TASK DIRECTIONS: Copy word for word the lines of the records below, beginning at the one with "Instruction: Maximize the simulator window" and finishing at the one with "The height and width of the screenshot is (718, 819).", ends included, but none of the pictures.

SUPPLIED DATA:
########
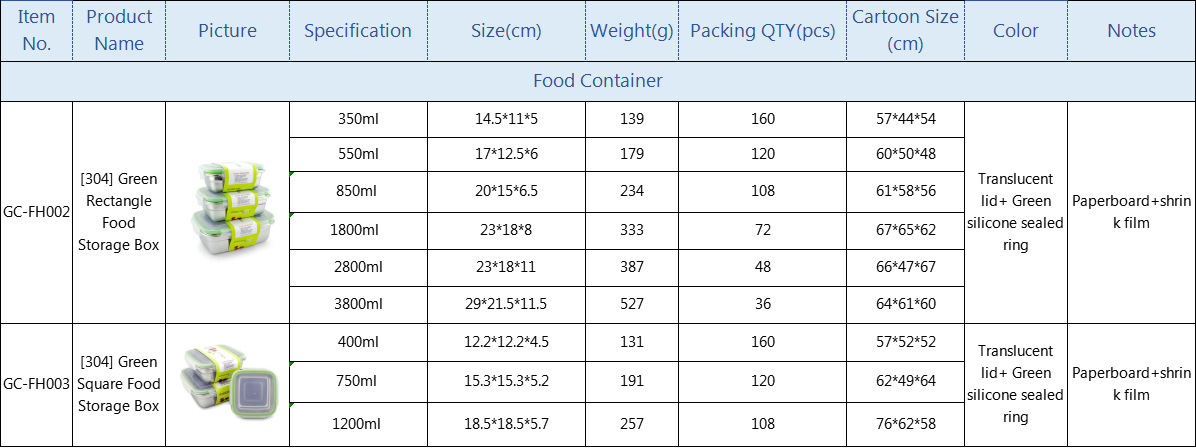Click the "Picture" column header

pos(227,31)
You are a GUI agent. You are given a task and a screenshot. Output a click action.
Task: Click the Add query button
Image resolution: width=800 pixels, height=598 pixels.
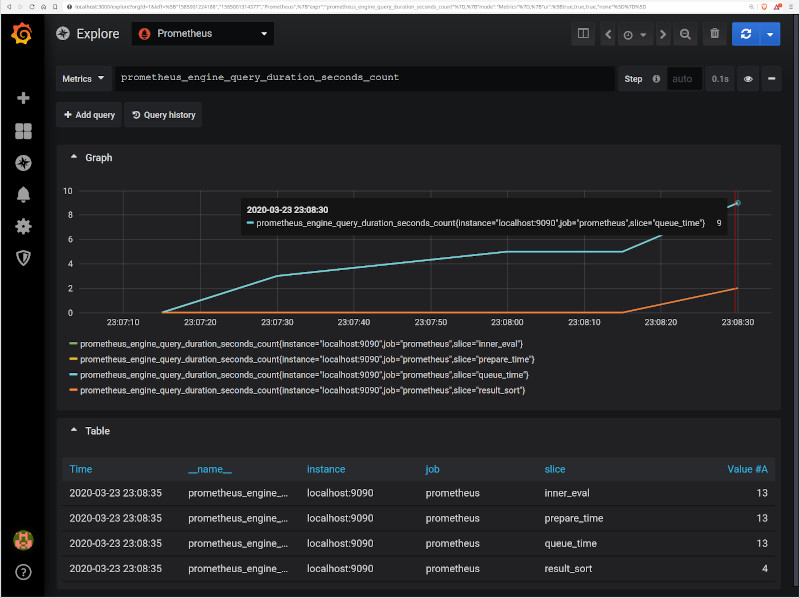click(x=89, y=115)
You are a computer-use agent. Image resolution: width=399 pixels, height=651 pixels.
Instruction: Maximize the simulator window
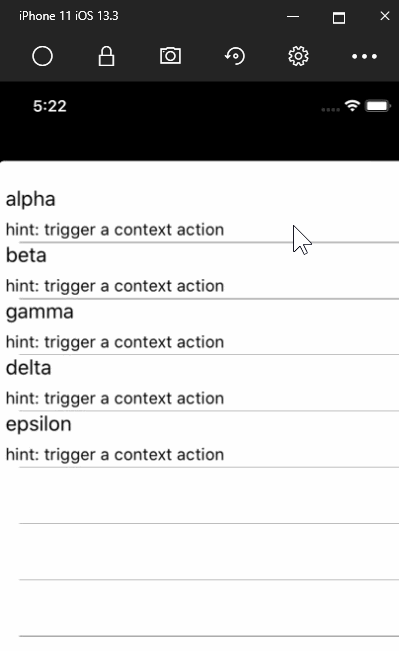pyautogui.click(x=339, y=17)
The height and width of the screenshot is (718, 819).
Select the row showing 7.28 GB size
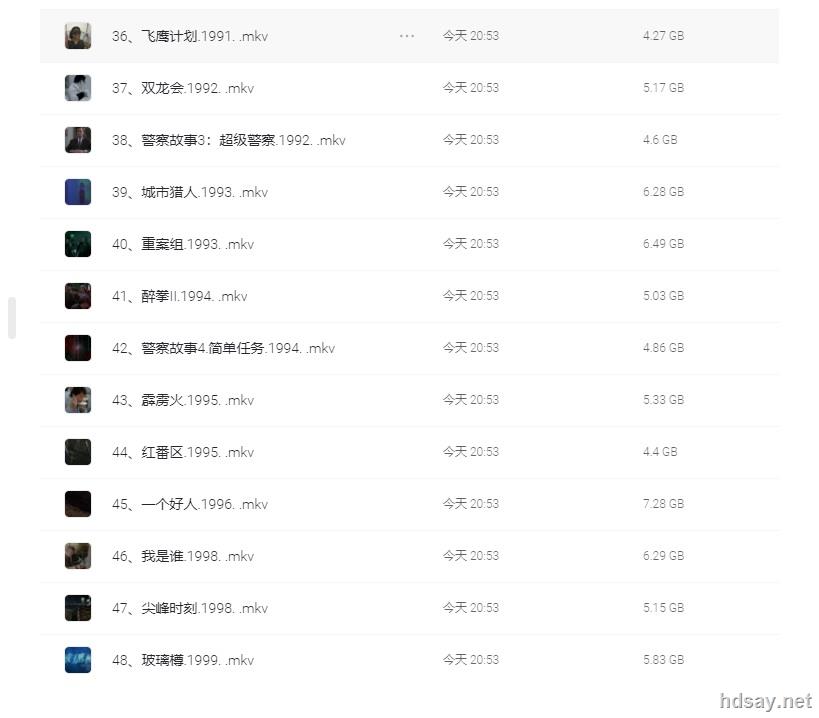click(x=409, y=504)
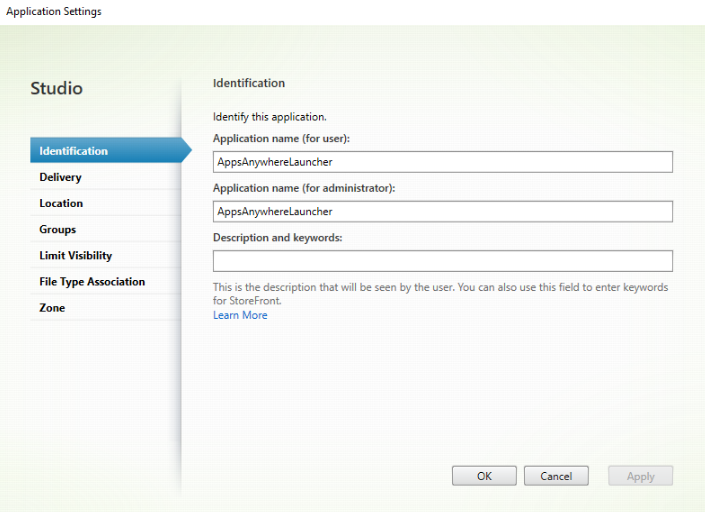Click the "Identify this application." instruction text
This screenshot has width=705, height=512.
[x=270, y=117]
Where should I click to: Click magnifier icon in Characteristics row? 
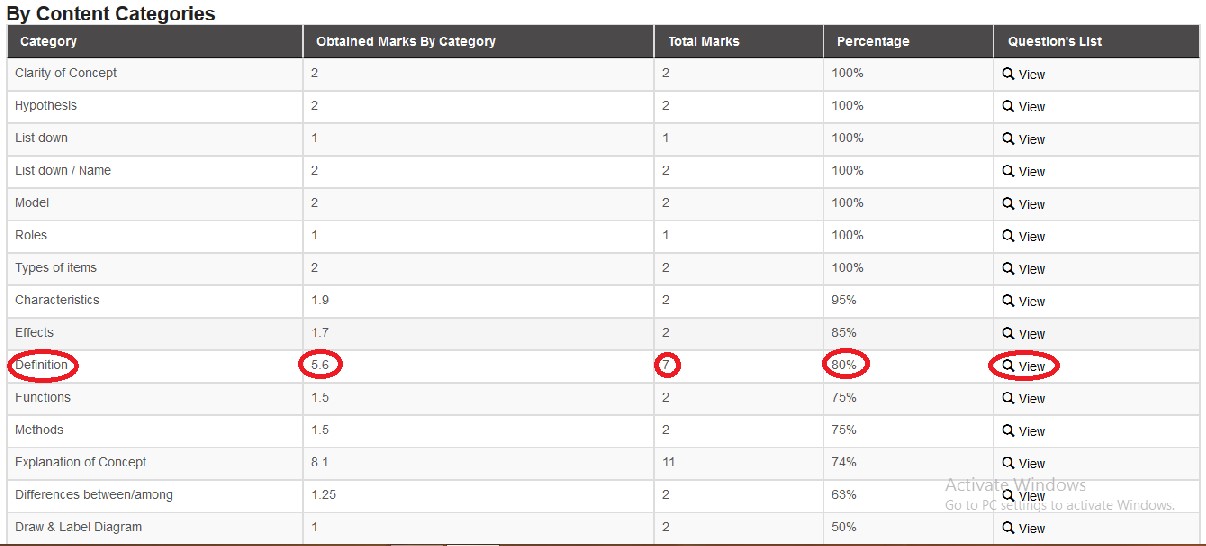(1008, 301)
########
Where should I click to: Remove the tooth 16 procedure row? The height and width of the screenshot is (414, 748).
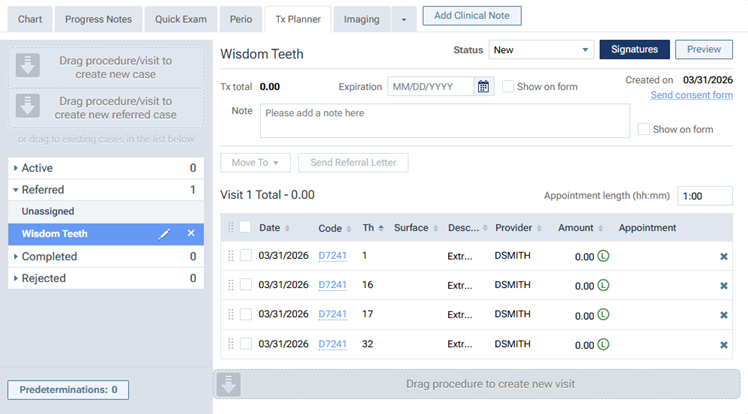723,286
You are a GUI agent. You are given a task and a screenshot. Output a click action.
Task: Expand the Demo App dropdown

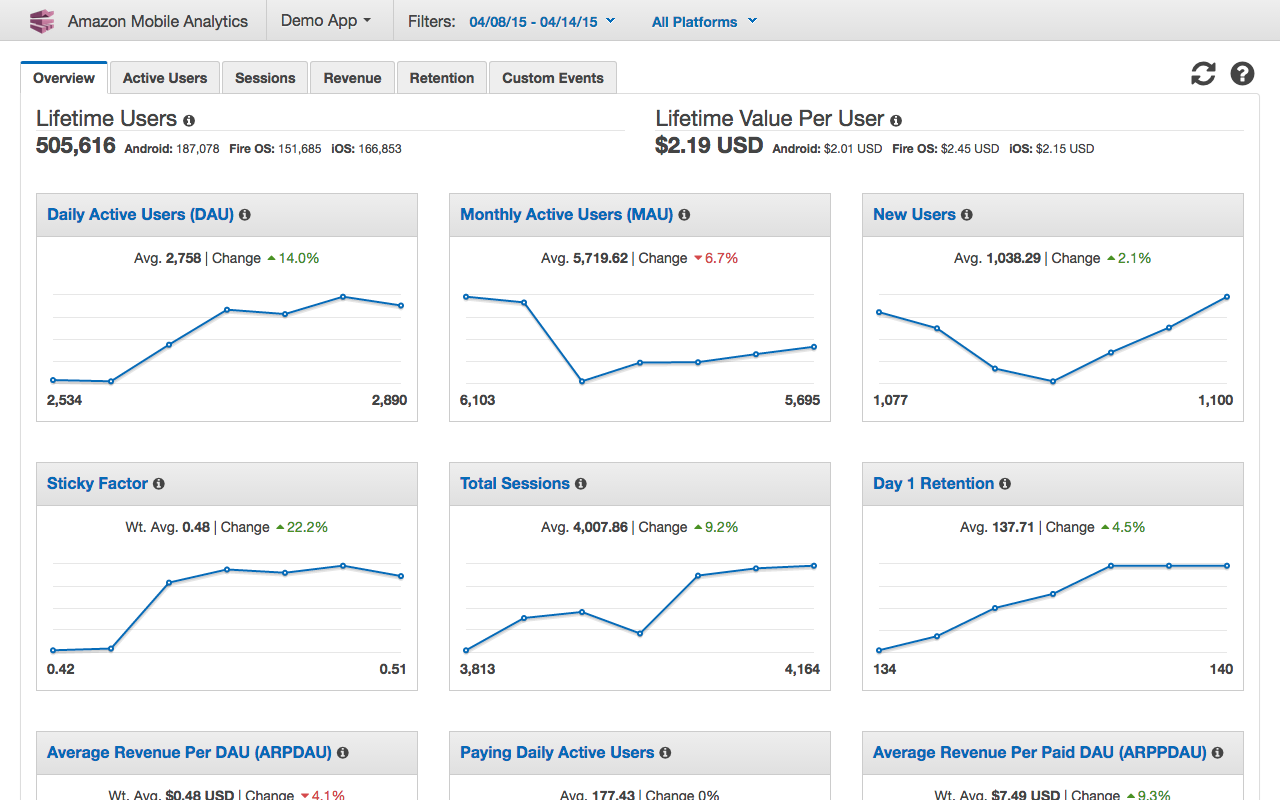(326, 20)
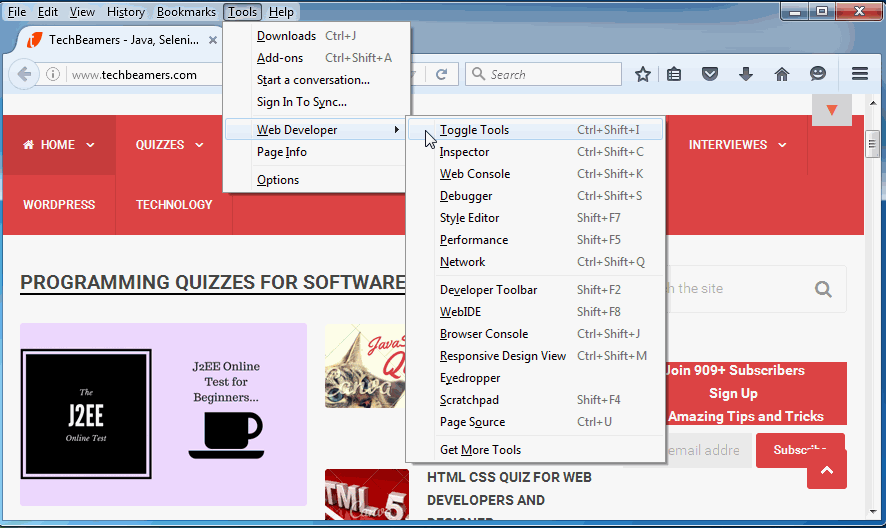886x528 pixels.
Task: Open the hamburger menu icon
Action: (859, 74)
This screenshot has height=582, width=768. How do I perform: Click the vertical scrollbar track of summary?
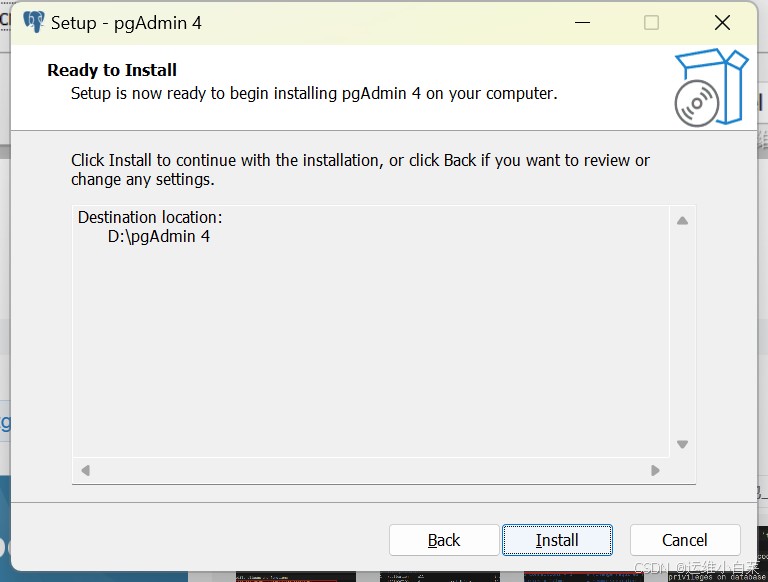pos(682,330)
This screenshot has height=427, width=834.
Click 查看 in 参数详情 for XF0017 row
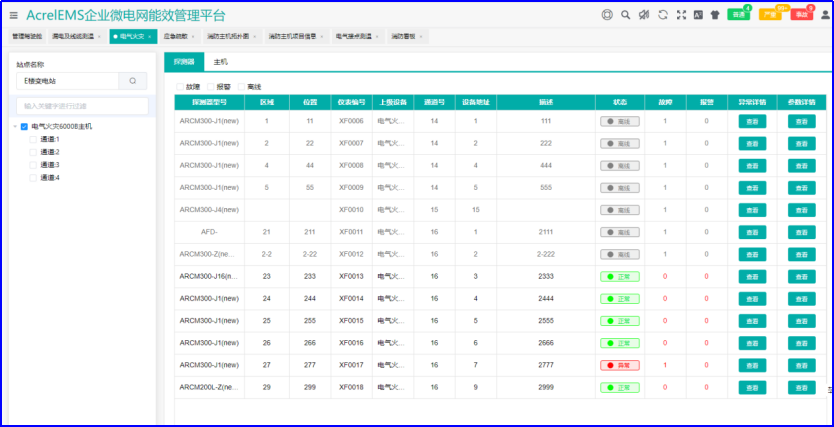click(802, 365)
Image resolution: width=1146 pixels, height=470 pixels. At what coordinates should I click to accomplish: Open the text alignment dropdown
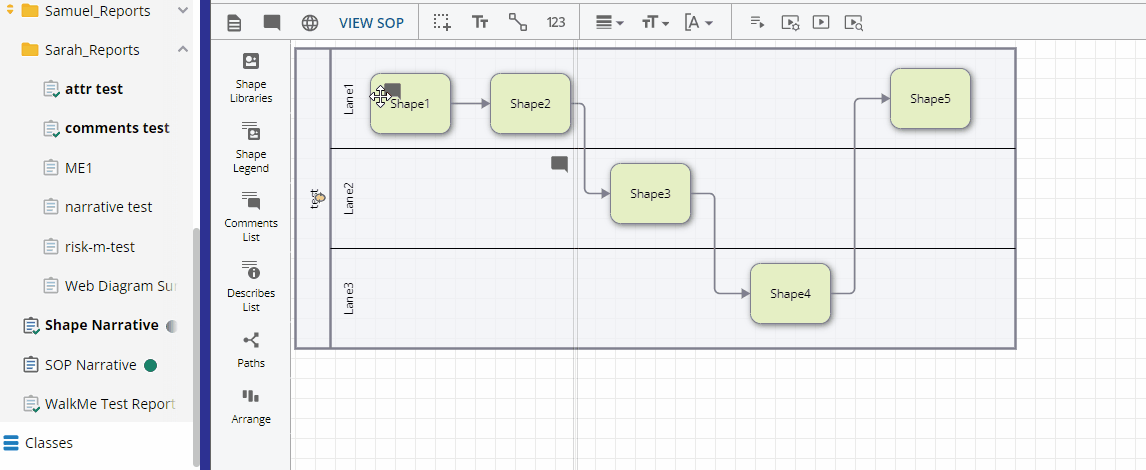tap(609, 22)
########
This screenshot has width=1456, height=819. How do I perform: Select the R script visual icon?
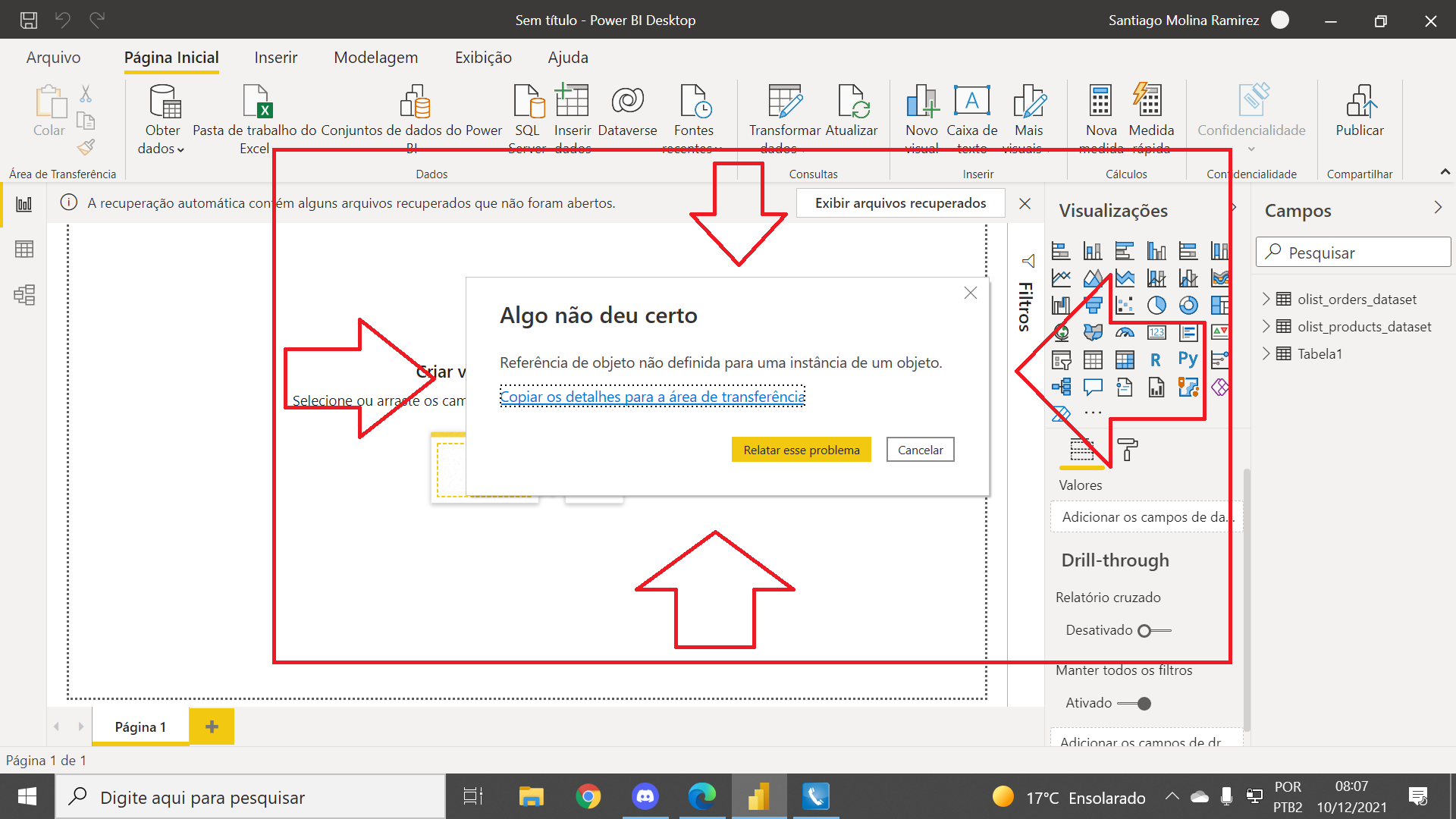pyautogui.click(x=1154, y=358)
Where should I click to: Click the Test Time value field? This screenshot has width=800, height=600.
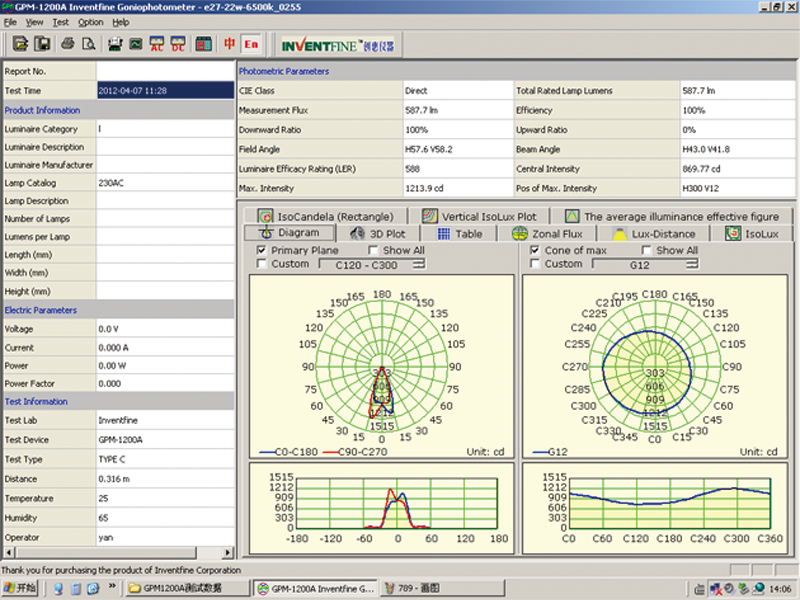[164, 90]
########
YOUR SOLUTION:
Instruction: Maximize the simulator window
pyautogui.click(x=339, y=17)
The height and width of the screenshot is (718, 819).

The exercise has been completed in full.